[Marxism] Overnight

Louis Proyect lnp3 at panix.com
Tue Jan 10 10:01:30 MST 2006

The documentary “Overnight” does for the entertainment industry what 
“Startup.com” did for the dot.com craze of the 1990s. It reveals the 
self-delusion and grubby ambitions of the principals who show not the 
slightest inkling that they are doomed to fail.

If you’ve seen “Startup.com,” (co-directed by Jehane Noujaim, who went on 
to direct the brilliant film on Al-Jazeera titled “The Control Room), 
you’ll remember how Kaleil Isaza Tuzman would assure his employees that 
Govworks.com was practically preordained to strike it rich. He and his 
company eventually crash and burn.

If anything, Troy Duffy is even more of an ego-tripper than Tuzman.
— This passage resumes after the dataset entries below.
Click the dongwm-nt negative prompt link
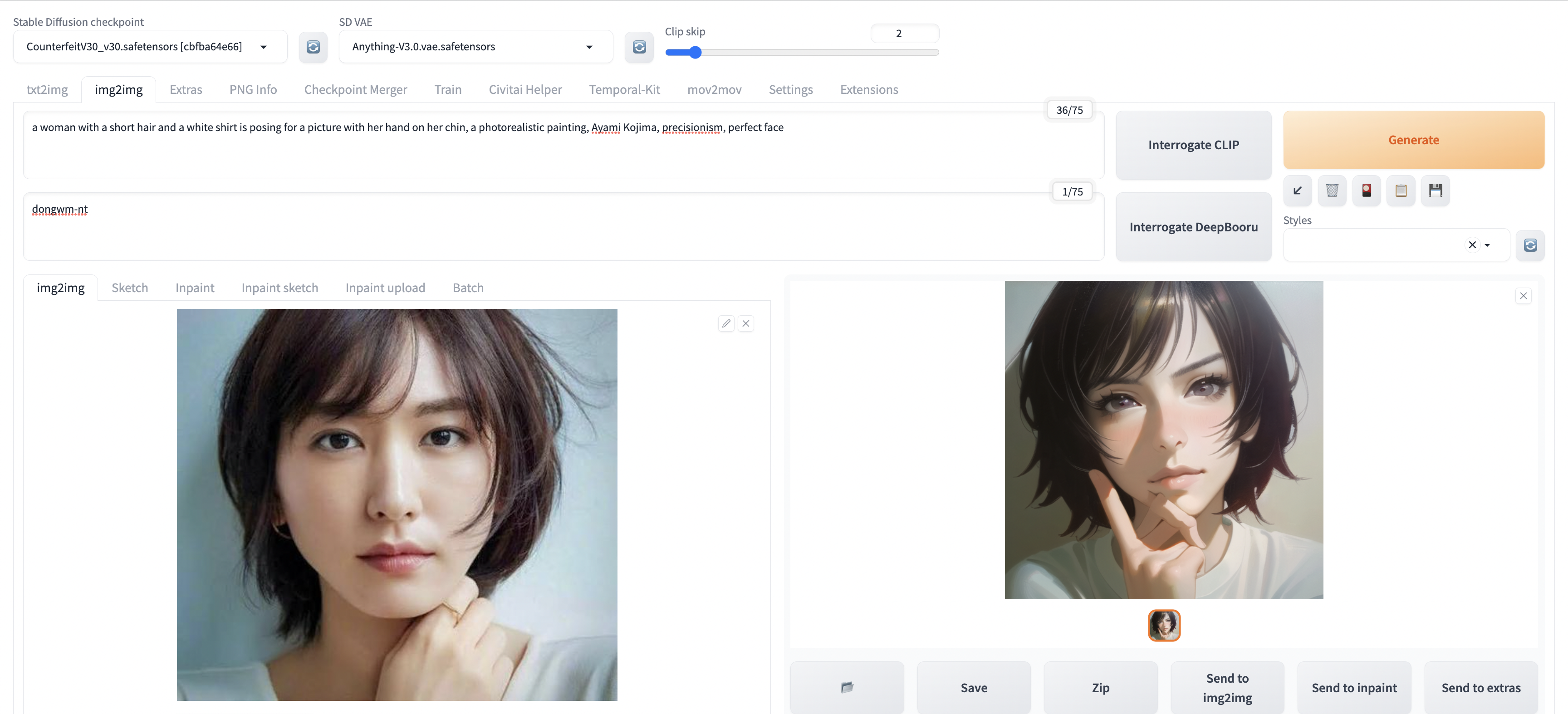 [59, 208]
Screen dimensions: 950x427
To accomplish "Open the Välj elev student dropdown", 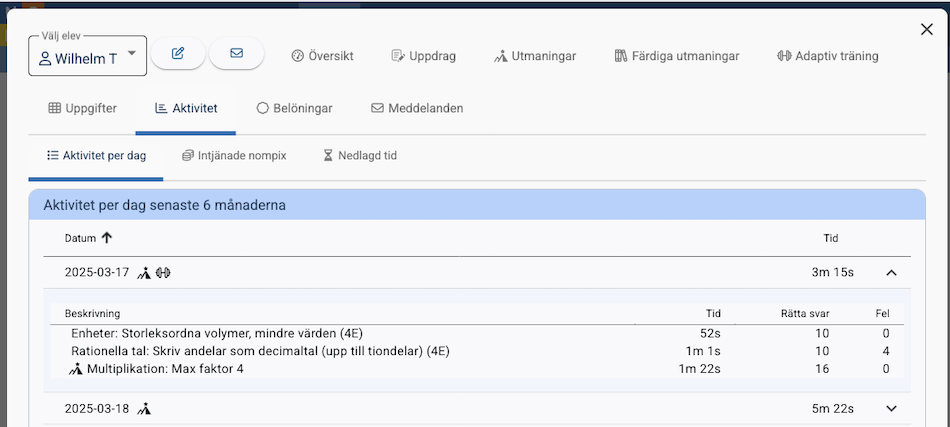I will [88, 58].
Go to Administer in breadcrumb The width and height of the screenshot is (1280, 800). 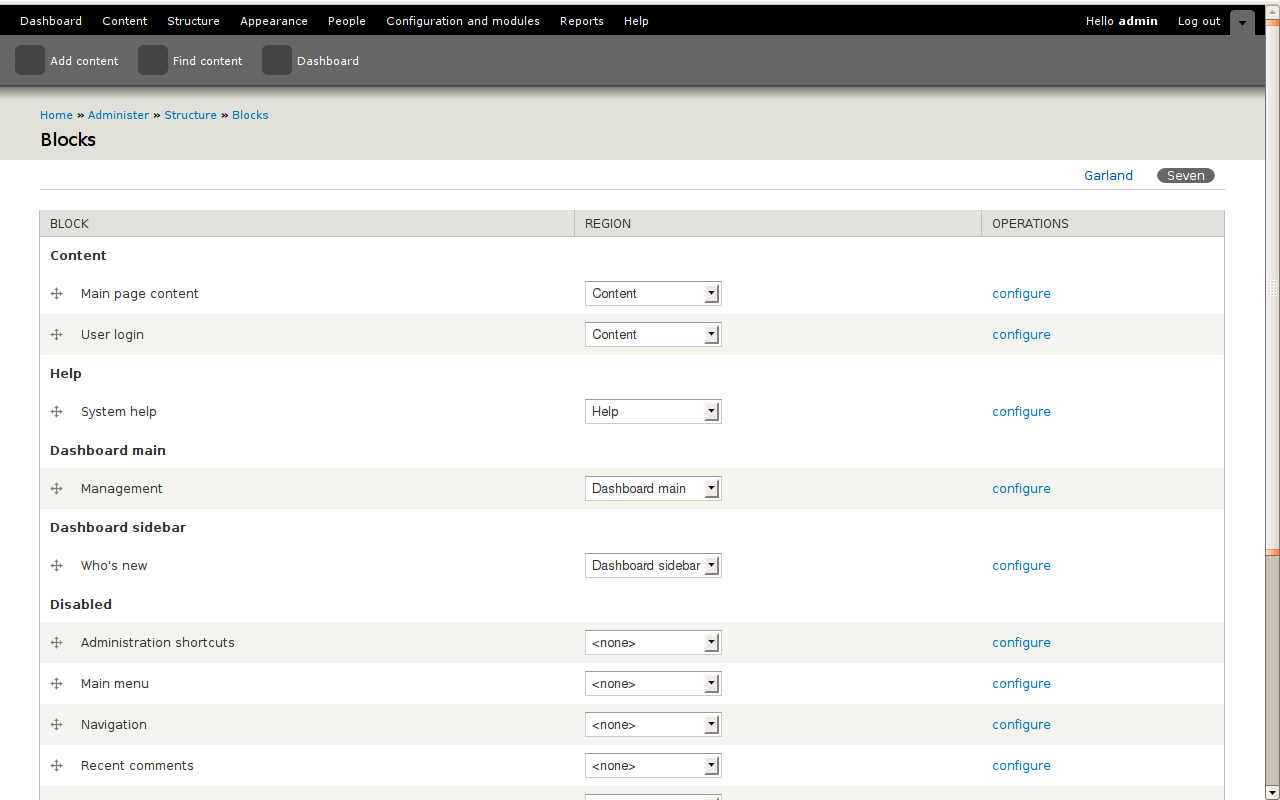click(x=118, y=115)
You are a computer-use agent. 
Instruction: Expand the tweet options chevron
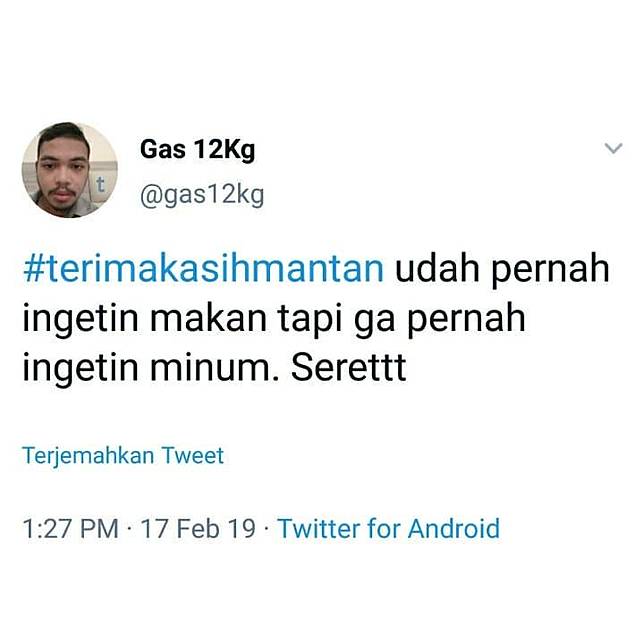click(x=614, y=148)
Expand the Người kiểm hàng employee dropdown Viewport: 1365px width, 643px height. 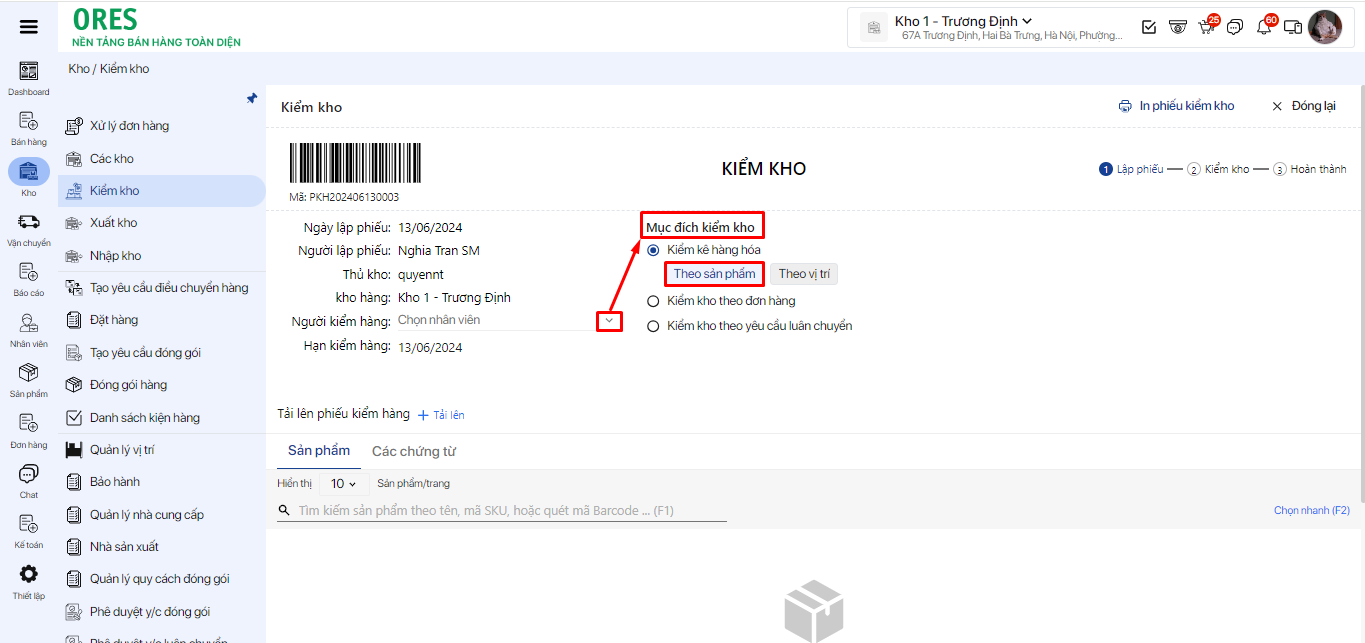[609, 321]
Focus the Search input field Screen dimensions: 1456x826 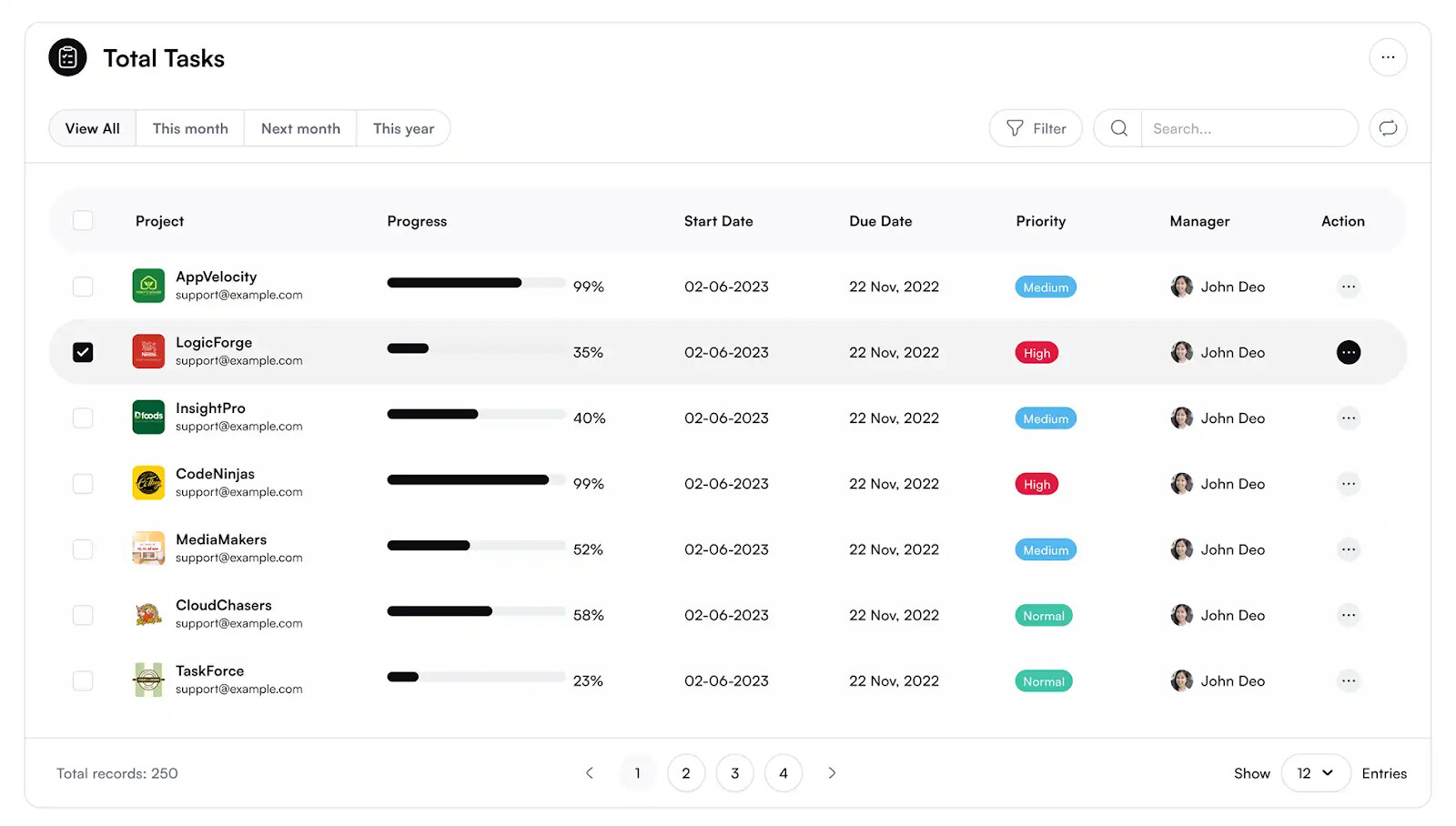click(1247, 128)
He is a 
transplanted Bostonian who has been working on a screenplay titled “The 
Boondock Saints” when he is not tending bar in Los Angeles. As the film 
starts, he has just learned that Hollywood mogul Harvey Weinstein has not 
only decided to produce the film, he has bought the bar that Duffy works in 
and made him co-owner. In addition, a rock band called “The Brood” that 
consists of Duffy, his brother Taylor and an entourage from Boston is on 
the verge of lining up a recording contract, largely on the basis of the 
commercial success that surely awaits the film’s release. In the opening 
scenes of the documentary, Troy Duffy is making one speech after another to 
his enthralled entourage to the effect that the world is their oyster.

Eventually, he and Weinstein have a falling out and the film becomes a 
risky undertaking. Nobody in Hollywood wants to get on Weinstein’s wrong 
side apparently. But it would be difficult for anybody watching the film to 
not have the suspicion that there was less to Duffy and his creative 
talents than meets the eye. From every indication, Duffy had positioned 
himself as the next Quentin Tarantino, with all the expected hype about his 
street credibility as a bartender from Boston.

Eventually “The Boondock Saints” was produced by a small independent studio 
but was only released for a brief time in a handful of theaters. “The 
Brood” also finally made their record, but their contract was terminated 
when it only sold 695 copies! “Overnight” does note that “The Boondock 
Saints” has achieved some success as a DVD geared to college students, but 
an Internet review suggests that they probably must be stoned or drunk to 
get anything out of it:

“The storyline centers around Connor McManus (Sean Patrick Flanery) and his 
fraternal twin Murphy (Norman Reedus). They are Irishmen who live in a 
Boston neighborhood that is mostly controlled by the Russian mafia. Tired 
of being bullied, they start to form the belief that God wants them to 
dispose of the bad guys. Their call to action comes in the form of a sermon 
in which the priest talks about the indifference of good people. Not long 
after that, they encounter some Russians who are trying to forcefully take 
over a bar that they frequent. They choose to fight, and the Russians end 
up dead. After taking the dead Russians' guns and money, Connor and Murphy 
realize that they can make a better living by disposing of bad guys than 
they can from the menial jobs they currently have. They end up going to the 
police station and telling FBI agent Paul Smecker (Willem Dafoe) that they 
killed the Russians in self-defense.”


In the final scenes of the film, members of Troy Duffy’s entourage are seen 
working in the same menial jobs they started off in while his bar is being 
demolished. In the last frame, you see the words of journalist Albert 
Goldman (author of a memorable book detailing the rise and fall of Elvis 
Presley, the ultimate symbol of the ambivalence of success in the 
entertainment world):

“No man is really changed by success. What happens is that success works on 
a man’s personality like a truth drug, bringing him out of the closet and 
what was always inside his head.”

“Overnight” is available at your better video rental stores and on the 
Internet. It is mordantly fascinating from beginning to end.